* Page extract
====================
# Just a few pics



## seminole wind (Aug 22, 2015)

The big blue chicken is a Jersey Giant next to a Speckled Sussex. You can see how big my fat girl is, an SS is a pretty good sized chicken. She can't even get on a 2 foot roost. Her legs are massive.


----------



## seminole wind (Aug 22, 2015)

Just one more


----------



## dawg53 (Aug 25, 2015)

You have some good looking SS's. I had one and she was a sweet and curious type hen but always kept a short distance from me.


----------



## robin416 (Sep 8, 2013)

I want the red spangled one, when are you going to ship her to me?


----------



## 8hensalaying (Jun 5, 2015)

I love speckled sussex, they are on my wish list


----------



## chickenqueen (Jan 9, 2016)

Is that a Blue Cochin I see?I have a 4yo named Blue Belle.She's the prettiest chicken I have ever seen.Yours looks pretty good,too.


----------



## WeeLittleChicken (Aug 31, 2012)

Wow, what pretty big healthy birds!


----------



## seminole wind (Aug 22, 2015)

The big blue one is Jersey Giant. She's the biggest one I've ever had. She must weigh over 15 pounds.

Robin, the red is actually brown and is a Speckled Sussex. I don't know why but I got 2 and really liked them so got 2 more. Dawg's right. They stay close but don't like being touched unless you have a treat. They are very friendly and quick to help you garden. They also get a big crop. 2 of mine wait on one feed can while I get the scratch out of the other. If I hold the scoop of scratch, she will eat and let me pet her all over and kiss her comb. They lay well and are good flock members.


----------



## robin416 (Sep 8, 2013)

Brown? Dang, from this side they look like that dark mahogany you see that is irresistible.


----------



## kgb6days (Apr 1, 2016)

What pretty chickens you have!


----------



## jstringerrn75 (Oct 24, 2015)

What pretty girls!


----------
====================
* Data entries
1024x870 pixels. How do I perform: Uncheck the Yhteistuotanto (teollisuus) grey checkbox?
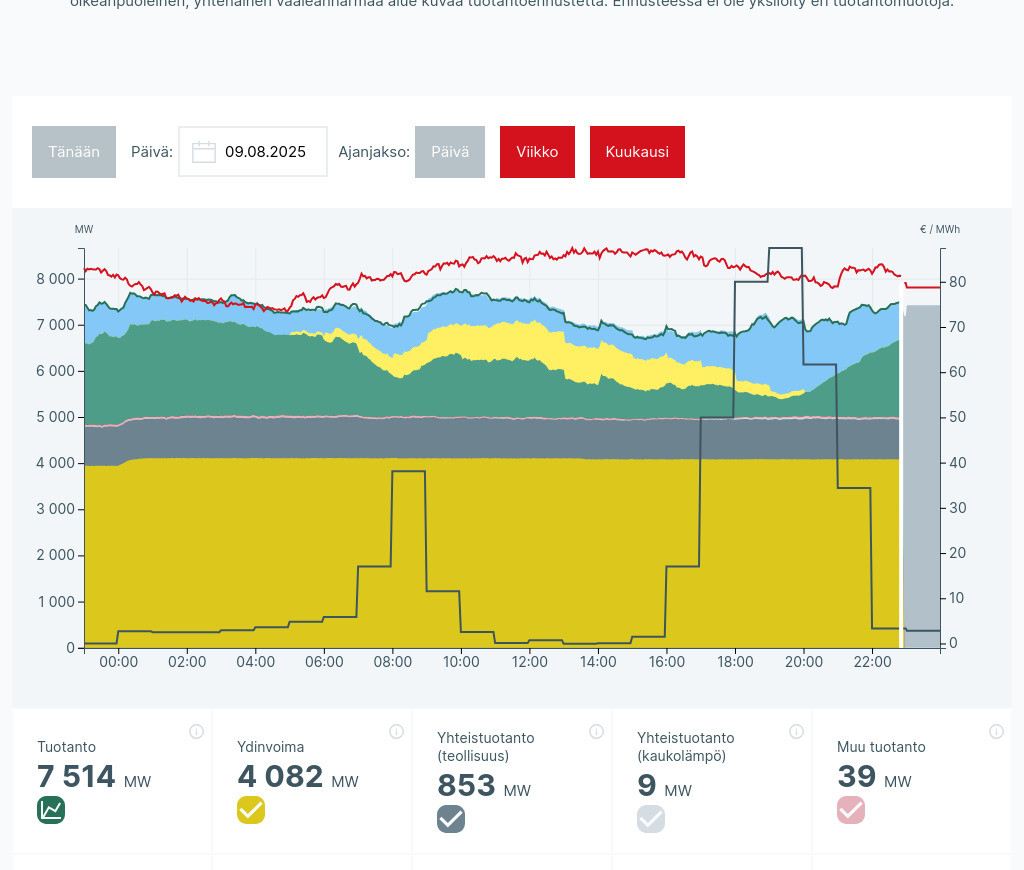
====================
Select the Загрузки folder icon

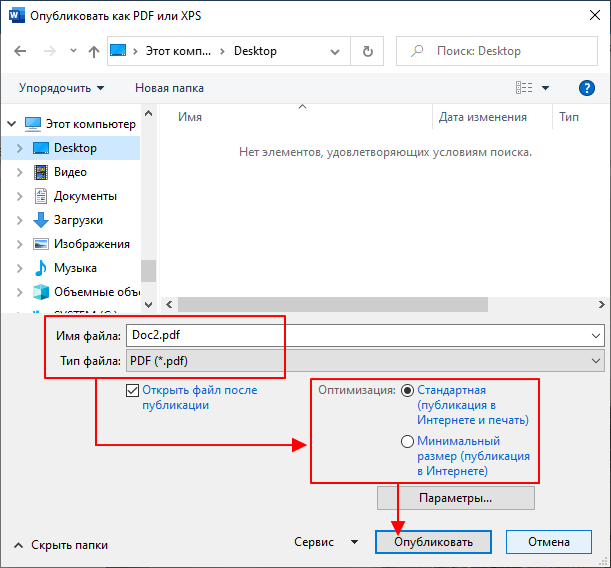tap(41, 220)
====================
* Written problem
Reproduce the passage of the chicken forum thread starting at "Wow, what pretty" and ending at "over 15 pounds.", changing "15 pounds" to "12 pounds".

* Task output
Wow, what pretty big healthy birds!


----------



## seminole wind (Aug 22, 2015)

The big blue one is Jersey Giant. She's the biggest one I've ever had. She must weigh over 12 pounds.